A cota de alerta é de 7,10 metros, o que mantém o município fora de situação de risco imediato. A marca desta terça-feira está 1,18m abaixo da marca no mesmo período registrada em 2009, data da cheia histórica na região.
Chuva ainda sustenta elevação do rio
A tendência de subida está diretamente ligada ao comportamento das chuvas. Segundo o meteorologista Alex Santos, doutor em meteorologia aplicada e professor do curso de Ciências Atmosféricas da Ufopa, o mês de maio ainda registra volumes significativos, mesmo com a transição para o período menos chuvoso.
“Março e abril são os meses mais chuvosos. Em maio, a chuva diminui, mas essa redução é gradual. Ainda estamos dentro da climatologia”, explicou.
De acordo com ele, os primeiros dias de maio já acumularam cerca de 35 a 40 milímetros de chuva, e a previsão é que o mês feche com aproximadamente 385 a 390 milímetros.
O especialista destaca que o padrão climático atual favorece dias intercalados entre sol e chuva.
“Não são mais períodos contínuos de chuva. Teremos intervalos maiores de sol, o que aumenta a sensação de abafamento, mas ainda com ocorrência de pancadas e até tempestades pontuais”, afirmou.
Sem cenário de seca extrema no momento
Chuvas em Santarém
Agência Santarém/Divulgação
Outro ponto observado pelo meteorologista é que, até agora, não há indicativo de um fenômeno climático forte que provoque estiagem severa.

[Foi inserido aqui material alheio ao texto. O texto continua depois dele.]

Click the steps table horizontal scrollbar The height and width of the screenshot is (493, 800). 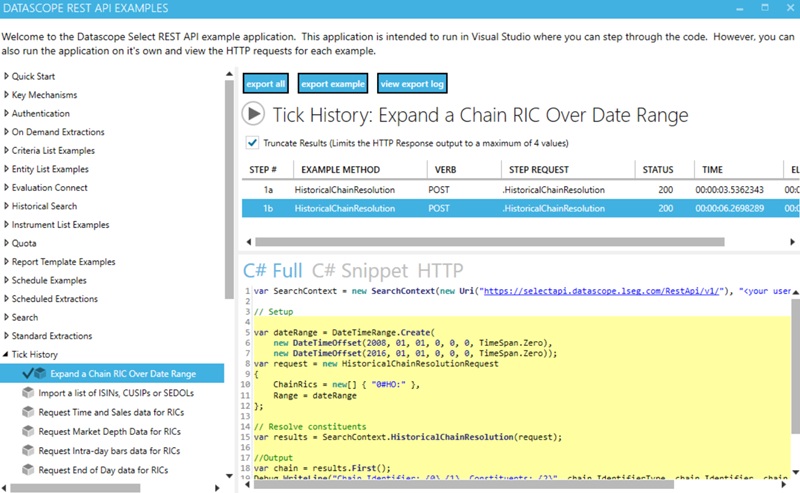(500, 241)
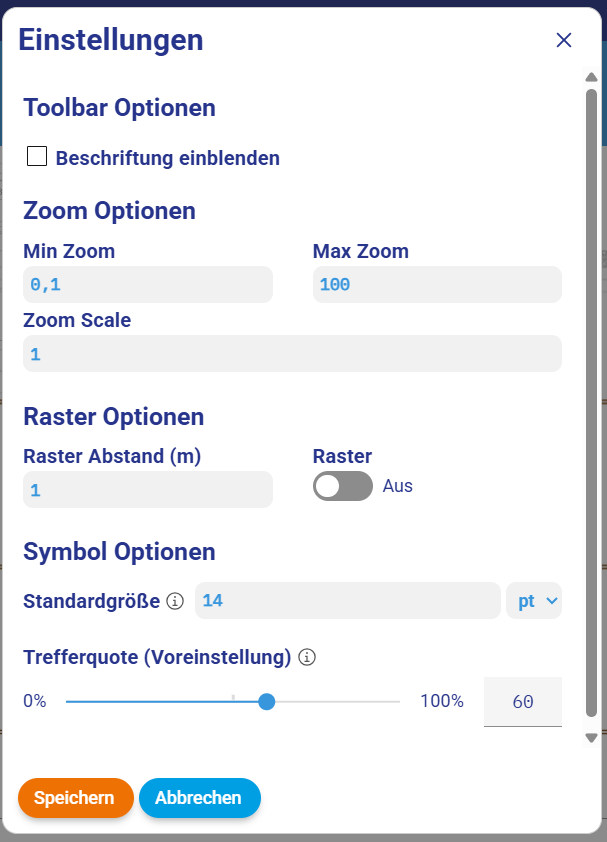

“O El Niño ainda não está estabelecido. A condição atual é mais próxima da neutralidade, com resquícios de La Niña. Não é o cenário de seca extrema como vimos em 2023 e 2024”, destacou.
Segundo ele, mesmo que o fenômeno se intensifique, seus efeitos não seriam imediatos na região amazônica.
Situação sob controle, diz Defesa Civil
Para a Defesa Civil, o comportamento do rio neste momento não é considerado preocupante. O coordenador Darlisson Maia reforça que a subida está dentro do esperado para o período.
“Não é alarmante esse nível. Se comparar com anos anteriores, estamos abaixo e ainda não atingimos a cota de alerta”, afirmou.
Ele explica que maio ainda pode registrar elevação, mas em ritmo mais lento.
“Geralmente, em maio o rio sobe pouco e, em junho, tende a estabilizar para depois iniciar a descida”, disse.
As bombas de drenagem da orla seguem em funcionamento automático, como medida preventiva.
Tendência para as próximas semanas
A expectativa é de que o rio continue subindo de forma moderada ao longo de maio, acompanhando o restante do período chuvoso. A partir de junho, a tendência histórica é de estabilização e início da vazante.
O cenário, até agora, é de monitoramento constante, mas sem risco iminente, com a cheia se comportando dentro da normalidade para Santarém.